Emilie nods eagerly.

‘I’m coming!’ Freddie calls through from the kitchen.

‘Sit down, sit down,’ Ernie commands, returning to his armchair by the window. His view looks out onto the thick rough trunks of towering pine trees. The light spilling down through them is minimal, even on a sunny day.

George, Emilie and I settle on the sofa.

‘How are you, lad? How did the meeting go?’

As George tells Ernie about Sophie, I take in our surroundings. The living room is warm and cosy, with a fireplace that still has charred logs in the hearth, and chequered blankets and throws slung over the well-worn chairs. A glance through to the kitchen tells me it hasn’t been updated in probably fifty years, but it looks clean and tidy.

It’s strange to think of George living here, but it helps in an odd way too. I’m starting to be able to piece together his journey after he left us.
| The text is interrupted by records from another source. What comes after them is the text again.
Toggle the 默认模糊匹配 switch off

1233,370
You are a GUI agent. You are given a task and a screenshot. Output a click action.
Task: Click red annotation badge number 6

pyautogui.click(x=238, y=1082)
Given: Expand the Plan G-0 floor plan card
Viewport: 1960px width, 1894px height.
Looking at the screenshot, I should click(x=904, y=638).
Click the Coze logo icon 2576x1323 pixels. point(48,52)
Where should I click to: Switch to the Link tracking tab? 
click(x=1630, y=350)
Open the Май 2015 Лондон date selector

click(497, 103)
‘He wasn’t much of a talker when I met him,’ Ernie says to me after Freddie has returned with tea and chocolate chip cookies. ‘But once I got to know him, and once he started, you couldn’t get him to shut up! It was all Leah this and Leah that.’

‘Ernie,’ George chastises him grumpily.

‘Shoosh, lad.’ Ernie waves him away. ‘Life’s too short, enough of the nonsense.’ He catches my eye and holds my gaze. ‘You know that only too well, don’t you, love?’ His tone is gentler. ‘I do too. Don’t waste it.’

George interrupts to talk to Freddie about the work he’s been doing on the estate and Ernie lets the subject go, but I feel his eyes on me often over the next hour. I’m bizarrely not too discomfited by his scrutiny, and when we come to leave, he gives me a brief tight squeeze and repeats in a whisper, ‘Life’s too short.’

I squeeze him in return.

 

* * *

 

‘Sorry about that,’ George mutters on the drive back to his cottage.

I can tell he’s embarrassed.

‘Don’t apologise for Ernie, I want to adopt that guy as my grandfather,’ I declare. ‘I’m so glad he was there for you.’

‘Me too.’

‘He raised a few questions, though,’ I admit with a perplexed glance across at him. I look over my shoulder at Emilie before returning my eyes to George.

I plan to get to the bottom of it later.

George shifts uneasily and drives on.

 

* * *

 

That evening we have takeaway fish and chips out on the patio. It’s only big enough to have three chairs lined up in a row, so we face the sea rather than each other, and are so famished, having barely touched our food at lunchtime, that we eat without saying much.